If code throws ImportError, AttributeError, or TypeError, introspect the installed package and adapt the example to match the actual API rather than retrying.

Super-Enhancer Calling

"Identify super-enhancers from H3K27ac ChIP-seq" → Stitch nearby enhancer peaks and rank by signal to find large regulatory domains controlling cell identity genes.

  • CLI: ROSE_main.py -g hg38 -i peaks.gff -r chip.bam -c input.bam

Identify super-enhancers (SEs) - large clusters of enhancers that control cell identity genes.

Background

Super-enhancers are:

  • Large clusters of enhancer regions
  • Marked by H3K27ac, Med1, BRD4
  • Control cell identity genes
  • Often altered in disease/cancer

ROSE (Rank Ordering of Super-Enhancers)

Installation

bash
git clone https://github.com/stjude/ROSE.git
cd ROSE
# Requires samtools, R, bedtools

Input Requirements

  1. BAM file - H3K27ac ChIP-seq aligned reads
  2. Peak file - Called peaks (BED or GFF)
  3. Genome annotation - TSS annotations

Run ROSE

Goal: Identify super-enhancers by stitching nearby enhancer peaks and ranking by H3K27ac signal.

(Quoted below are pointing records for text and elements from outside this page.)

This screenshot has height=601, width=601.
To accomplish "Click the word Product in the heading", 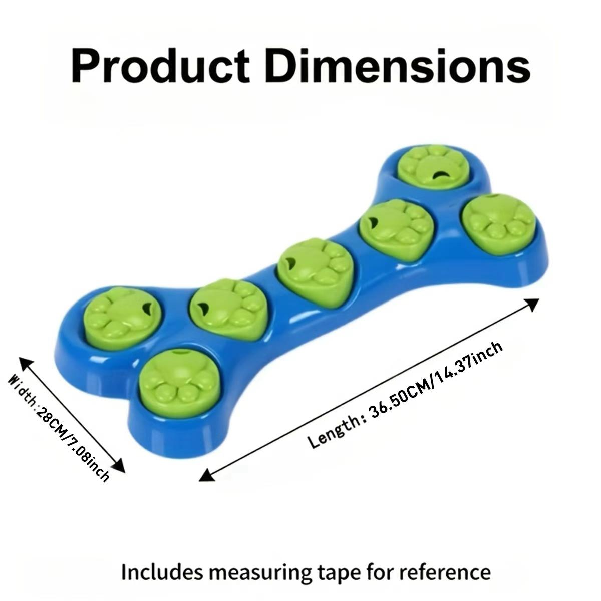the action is (160, 66).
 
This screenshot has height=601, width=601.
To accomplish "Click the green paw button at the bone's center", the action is (313, 271).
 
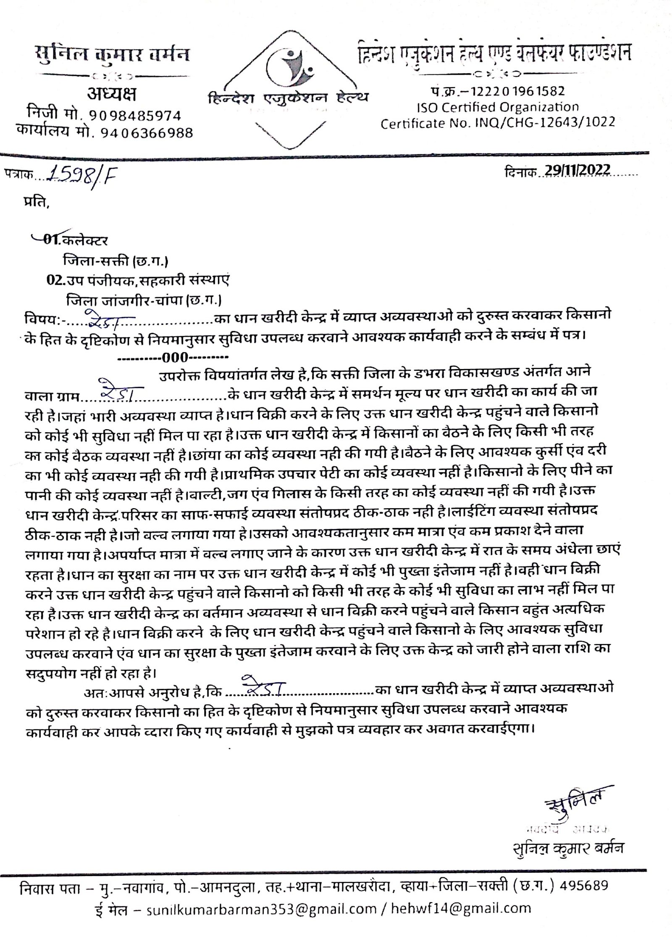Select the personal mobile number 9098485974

Approach: Run ROSE_main.py with a GFF peak file, ChIP-seq BAM, and optional input control to stitch enhancers within 12.5 kb, rank by signal, and identify the inflection point separating super-enhancers from typical enhancers.

bash
# Basic usage
python ROSE_main.py \
    -g HG38 \
    -i peaks.gff \
    -r h3k27ac.bam \
    -o output_dir \
    -s 12500 \
    -t 2500

# With control/input
python ROSE_main.py \
    -g HG38 \
    -i peaks.gff \
    -r h3k27ac.bam \
    -c input.bam \
    -o output_dir

Key Parameters

Parameter Description Default
-s Stitching distance 12500 bp
-t TSS exclusion 2500 bp
-c Control BAM None

Output Files

output_dir/
├── *_AllEnhancers.table.txt        # All enhancer regions
├── *_SuperEnhancers.table.txt      # Super-enhancers only
├── *_Enhancers_withSuper.bed       # BED with SE annotation
└── *_Plot_points.png               # Hockey stick plot

Prepare Input Files

Convert BED to GFF

bash
# ROSE requires GFF format for peaks
awk 'BEGIN{OFS="\t"} {print $1,"peaks","enhancer",$2,$3,".",$6,".","ID="NR}' \
    peaks.bed > peaks.gff

Filter Peaks for Enhancers

bash
# Remove promoter peaks (within 2.5kb of TSS)
bedtools intersect -a peaks.bed -b promoters.bed -v > enhancer_peaks.bed

Alternative: HOMER Super-Enhancers

bash
# Call super-enhancers with HOMER
findPeaks tag_dir/ -style super -o auto

# Or from existing peaks
findPeaks tag_dir/ -style super -i input_tag_dir/ \
    -typical typical_enhancers.txt \
    -superSlope -1000 \
    > super_enhancers.txt

Alternative: SEanalysis

bash
# R-based analysis
Rscript << 'EOF'
library(SEanalysis)

# Load H3K27ac signal at enhancers
signal <- read.table('enhancer_signal.txt', header=TRUE)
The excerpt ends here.